Write a Python program to scrape all available books from the website
(https://books.toscrape.com/) Books to Scrape - a live site built for practicing scraping (safe,legal, no anti-bot). For each book, extract the following details:

1. Title

2. Price

3. Availability (In stock / Out of stock)

4. Star Rating (One, Two, Three, Four, Five)

Store the scraped results into a Pandas DataFrame and export them to a CSV file named books.csv.

(Note: Use the requests library to fetch the HTML page. Use BeautifulSoup to parse and extract book details and handle pagination so that books from all pages are scraped)

In [1]:
# Import required libraries
import requests
from bs4 import BeautifulSoup
import pandas as pd

# Base URL of the website
base_url = "https://books.toscrape.com/catalogue/page-{}.html"

# Empty list to store book data
books_data = []

# Loop through all pages
page = 1
while True:
    # Fetch the page
    url = base_url.format(page)
    response = requests.get(url)

    # Check if page exists
    if response.status_code != 200:
        break                     # Exit loop if no more pages

    # Parse HTML content using BeautifulSoup
    soup = BeautifulSoup(response.text, 'html.parser')

    # Find all books on the page
    books = soup.find_all('article', class_='product_pod')

    # Extract details for each book
    for book in books:
        title = book.h3.a['title']  # Book title
        price = book.find('p', class_='price_color').text  # Price
        availability = book.find('p', class_='instock availability').text.strip()  # Availability
        star_rating = book.p['class'][1]  # Star rating (class contains 'star-rating One', 'Two', etc.)

        # Add book data to the list
        books_data.append({
            'Title': title,
            'Price': price,
            'Availability': availability,
            'Star Rating': star_rating
        })

    print(f"Page {page} scraped successfully...")
    page += 1  # Move to the next page

# Convert list to Pandas DataFrame
df = pd.DataFrame(books_data)

# Export DataFrame to CSV
df.to_csv('books.csv', index=False)

print("Scraping completed!
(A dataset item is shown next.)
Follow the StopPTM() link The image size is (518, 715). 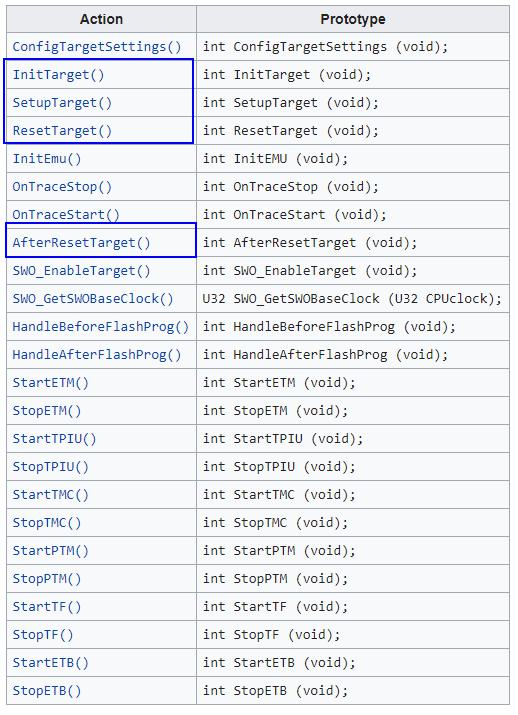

Data saved to books.csv")


Page 1 scraped successfully...
Page 2 scraped successfully...
Page 3 scraped successfully...
Page 4 scraped successfully...
Page 5 scraped successfully...
Page 6 scraped successfully...
Page 7 scraped successfully...
Page 8 scraped successfully...
Page 9 scraped successfully...
Page 10 scraped successfully...
Page 11 scraped successfully...
Page 12 scraped successfully...
Page 13 scraped successfully...
Page 14 scraped successfully...
Page 15 scraped successfully...
Page 16 scraped successfully...
Page 17 scraped successfully...
Page 18 scraped successfully...
Page 19 scraped successfully...
Page 20 scraped successfully...
Page 21 scraped successfully...
Page 22 scraped successfully...
Page 23 scraped successfully...
Page 24 scraped successfully...
Page 25 scraped successfully...
Page 26 scraped successfully...
Page 27 scraped successfully...
Page 28 scraped successfully...
Page 29 scraped successfully...
Page 30 scraped successfully...
Page 31 scraped successfully...
Page 32 scraped s

# **QUES 2**

Write a Python program to scrape the IMDB Top 250 Movies list
(https://www.imdb.com/chart/top/) .

For each movie, extract the following details:

1. Rank (1-250)

2. Movie Title

3. Year of Release

4. IMDB Rating

Store the results in a Pandas DataFrame and export it to a CSV file named imdb_top250.csv.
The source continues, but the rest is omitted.